Alexandre Nascimento, especialista da SingularityUBrazil, que também participou do teste do GLOBO, pondera que os principais erros da IA aconteceram principalmente nas interações feitas com a IA em português, quando o sistema indicou que ainda teria dificuldades em dar respostas acuradas. Para ele, a tendência é que a Meta aperfeiçoe a ferramenta conforme sua expansão.
" A qualidade (das informações) deixa a desejar. Dá para ver que ele se confunde bastante, mas a confusão foi muito ligada ao contexto do Brasil, e ele mesmo faz uma ressalva que é uma versão preliminar " avalia Nascimento. " Eles ainda têm muito a melhorar.
Nos testes para a geração de imagem, também houve inconsistências.
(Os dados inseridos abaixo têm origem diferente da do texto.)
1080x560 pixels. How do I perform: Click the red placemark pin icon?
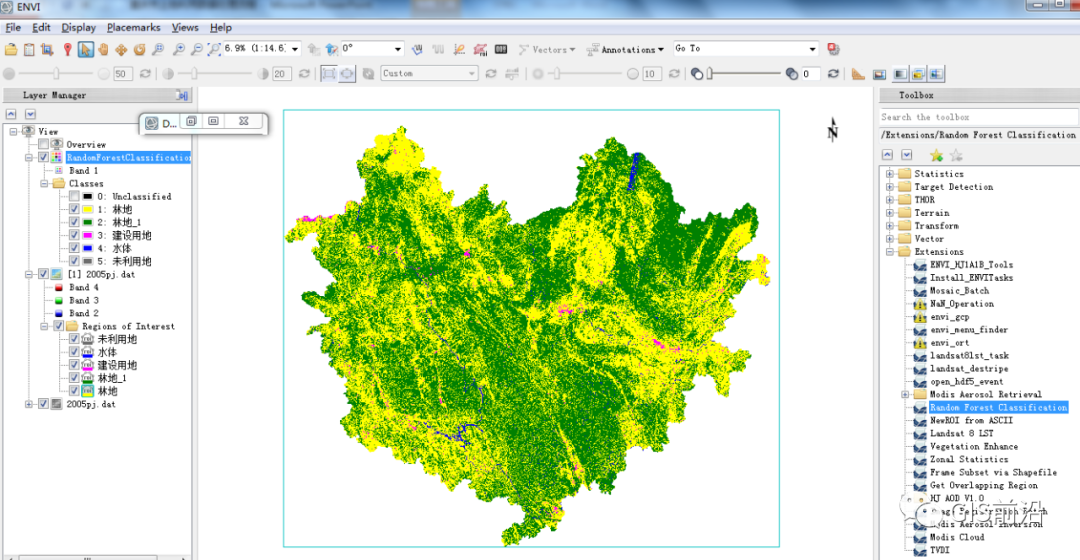tap(67, 50)
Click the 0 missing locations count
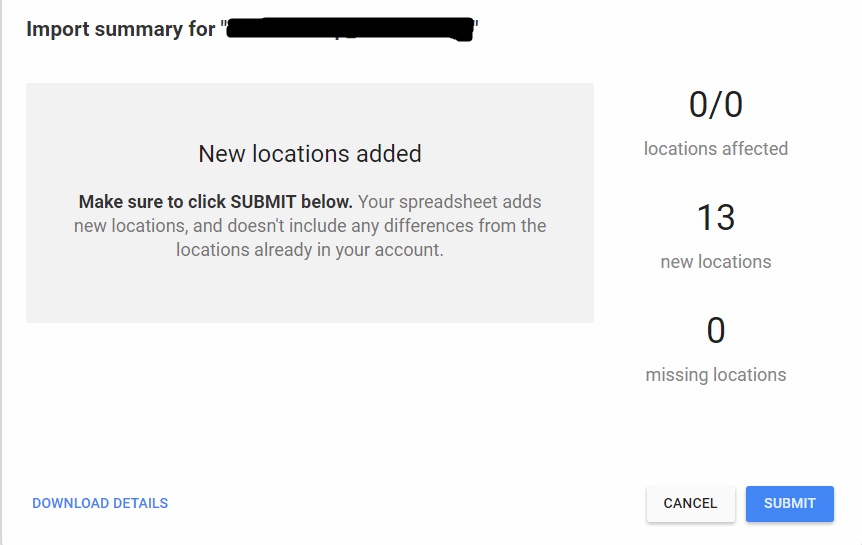Screen dimensions: 862x545 716,330

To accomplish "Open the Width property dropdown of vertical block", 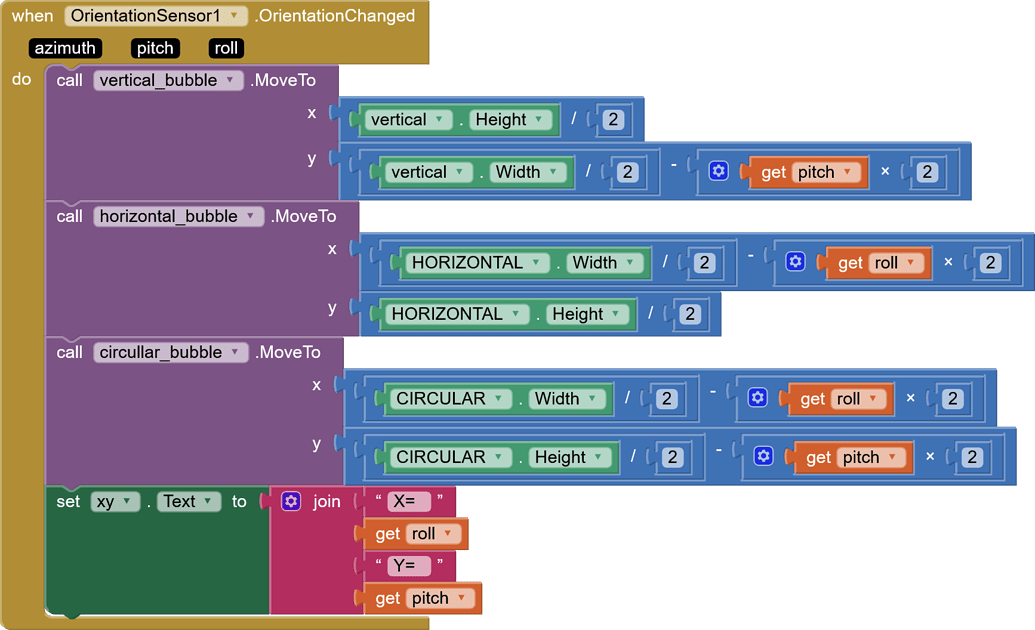I will 556,172.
O sistema, por exemplo, teve dificuldades para criar a bandeira do Brasil. Em um pedido feito em português, o robô gerou uma bandeira com traços azuis e brancos na metade final e não conseguiu escrever "Ordem e Progresso". Ao pedido em inglês, a IA usou as cores corretamente, mas também sem o lema e com apenas 18 estrelas, em vez de 27.
Ao ser requisitada a gerar imagens de mulheres e homens, a IA não teve "alucinações", mas reproduziu estereótipos: parte das mulheres foi retratada cozinhando, enquanto os homens apareciam em escritórios ou na rua. Foram pedidas imagens de mulheres e homens do Brasil, Itália, EUA, Quênia e China.
" Se pedimos para criar uma imagem do Brasil ou dos EUA, é claro que a IA vai se apegar a estereótipos " diz Nemer. " Mas quando a gente olha para a questão do gênero, fica mais complicado, porque você tem ali mulheres exercendo funções que historicamente foram definidas para elas. Essa é a problemática. O estereótipo de CEO, infelizmente, acaba sendo esse homem branco.
Foram pedidas imagens "de uma pessoa que é CEO de uma grande empresa" e "de um CEO brasileiro", sem especificações sobre raça ou gênero (em inglês, o artigo indefinido é neutro). Os resultados apresentaram homens brancos, de olhos claros.
Atualização constante
Para a brasileira Thaís Lima, especialista de pesquisa e marketing que mora nos Estados Unidos, a IA da Meta parece menos avançada que o ChatGPT. Além dos testes propostos pelo GLOBO, ela avaliou que o sistema deu respostas menos completas para pedidos como o de "criar um treino de academia" e "recomendações de filme".
Perguntada sobre as inconsistências e o viés na criação de imagens, a Meta afirmou em nota que os "assistentes baseados em inteligência artificial generativa são uma tecnologia ainda nova e nem sempre entregam a resposta que pretendemos". E acrescentou que isso se aplica a "todos os sistemas de IA generativa": "Desde que lançamos nossos produtos, em setembro do ano passado, em inglês, nos Estados Unidos, estamos constantemente atualizando e melhorando nossos modelos".